Pacific Gas and Electric Company (PG&E) filed its application on July 21, 2011. No comments or protests were received.
PG&E seeks approval of three contracts in connection with a transaction with GWF. The GWF transaction involves seven power plants - the Hanford power plant located in Hanford, California; the Henrietta power plant located in Lemoore, California; and five petroleum coke power plants located in the San Francisco Bay Area Delta region (Contra Costa County) in California.
All seven power plants are currently under contract with PG&E. The Power Purchase Agreements (PPAs) for two power plants, Hanford and Henrietta, are scheduled to terminate on December 31, 2012. The Qualifying Facility (QF) PPAs for the petroleum coke power plants are scheduled to terminate in 2020 and 2021. The GWF Transaction involves three separate agreements: an Omnibus Agreement which governs the shutdown of the five GWF petroleum coke power plants and the termination of their associated existing QF PPAs; and two new 10-year PPAs with the Hanford and Henrietta facilities (the Peaker PPAs).
The GWF Hanford and GWF Henrietta facilities are both relatively new, efficient peaking combustion turbine (CT) generation facilities. Both facilities employ natural gas simple cycle gas turbines, typically referred to as CTs. Combined, the facilities provide approximately 175 megawatts (MWs) of capacity on a peak summer day. These units are currently under contract to PG&E as a result of the novation of California Department of Water Resources agreements, which was approved by the Commission in Decision (D.) 10-07-042.
The five GWF petroleum coke facilities are non-dispatchable, baseload facilities.

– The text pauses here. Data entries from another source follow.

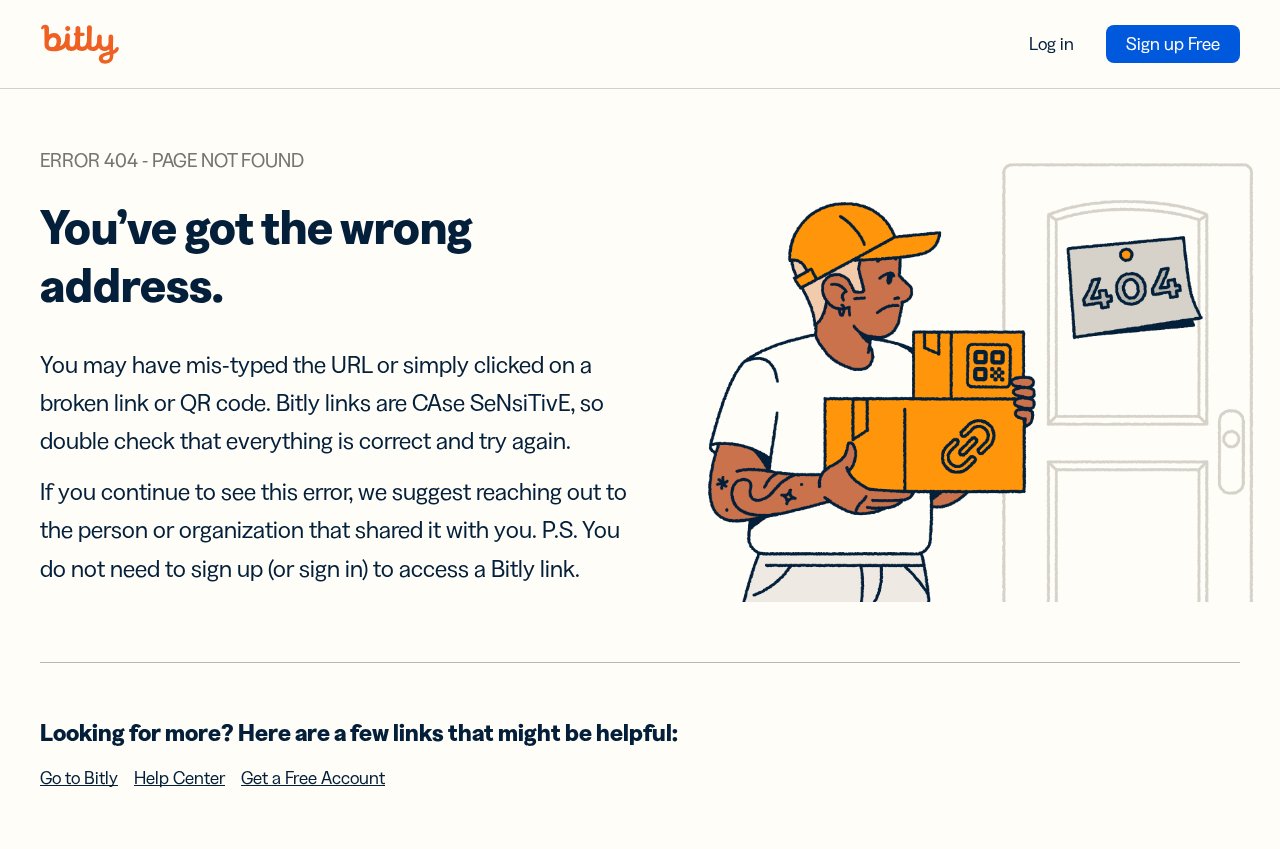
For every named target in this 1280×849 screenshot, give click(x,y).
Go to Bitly (79, 778)
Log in (1051, 44)
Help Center (179, 778)
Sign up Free (1173, 44)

Each facility is approximately 19 MW and sells energy and capacity to PG&E under an existing QF PPA. As baseload facilities, these units operate year-round with capacity factors of roughly 90%. PG&E has no ability to dispatch these units in order to follow its customers' electricity demand, or to reduce output to minimize greenhouse gas (GHG) emissions. The facilities burn petroleum coke, a waste product of the oil refining process, as their source of fuel and, as such, are extremely carbon intensive. On a pounds per MW/hour basis, these units emit more than twice the GHG emissions as the Hanford and Henrietta facilities. In total, the petroleum coke facilities emit approximately 1,000,000 metric tons of GHG emissions per year, representing a sizable portion of California in-state electricity sector GHG emissions.
Under the existing QF PPAs, PG&E pays for energy and capacity subject to terms of the agreements. Currently, the QF PPA energy payments are based on the Short-Run Avoided Cost (SRAC) price and the capacity payments specified are based on prices specified in the contracts. Under the Qualifying Facility and Combined Heat and Power Settlement approved by the Commission in D.10-12-035, PG&E will pay GWF for GHG emissions through 2014. After that point in time, GHG emissions costs will be paid solely through the SRAC price for energy. Under the QF PPAs, GWF would be required to pay minimum damages to PG&E for early termination of the agreements, reflecting the fact that customers paid front-end loaded payments in the earlier years of the contracts.
The Omnibus Agreement addresses the shutdown of the five GWF petroleum coke facilities and the termination of the existing QF PPAs. The Omnibus Agreement provides for termination of the QF PPAs when certain conditions precedent are satisfied, addresses payment obligations and requirements under the QF PPAs before a Commission decision on this Application becomes final and non-appealable, and requires certain actions by GWF once a Commission decision on this application becomes final and non-appealable. A summary of the Omnibus Agreement is included as Confidential Exhibit A to PG&E's application, and a copy of the Omnibus Agreement is attached as Confidential Exhibit B to PG&E's application.
Under the Peaker PPAs, PG&E will have the ability to dispatch two reliable and operationally flexible CTs. GWF will continue to own and operate the facilities, and energy from these facilities will be purchased by PG&E over a 10-year period beginning January 1, 2013. PG&E will have full dispatch rights over the facilities during that period, and says it will utilize the units to help ensure system reliability and to help integrate a growing amount of intermittent renewable resources. The Peaker PPAs are fuel conversion agreements under which PG&E will pay for the fuel and arrange to make it available at the project. GWF will then be paid to convert that fuel into energy. Copies of the Peaker PPAs are attached as Confidential Exhibits C and D and are summarized in Confidential Exhibit A to PG&E's application.
On September 21, 2011, Administrative Law Judge (ALJ) Gamson issued a ruling seeking more detail on a number of contentions in the application. PG&E filed its response on September 23, 2011. On November 1, 2011, ALJ Gamson issued a second ruling seeking further information. PG&E filed its response on November 10, 2011. On December 16, 2011 a Scoping Memo was issued. The Scoping Memo provided that Division of Ratepayer Advocates (DRA) and Robert Sarvey would be parties to the proceeding, in response to late-filed requests. The Scoping Memo scheduled an evidentiary hearing, which was held on January 6, 2012. PG&E, DRA and Robert Sarvey filed briefs on January 13, 2012.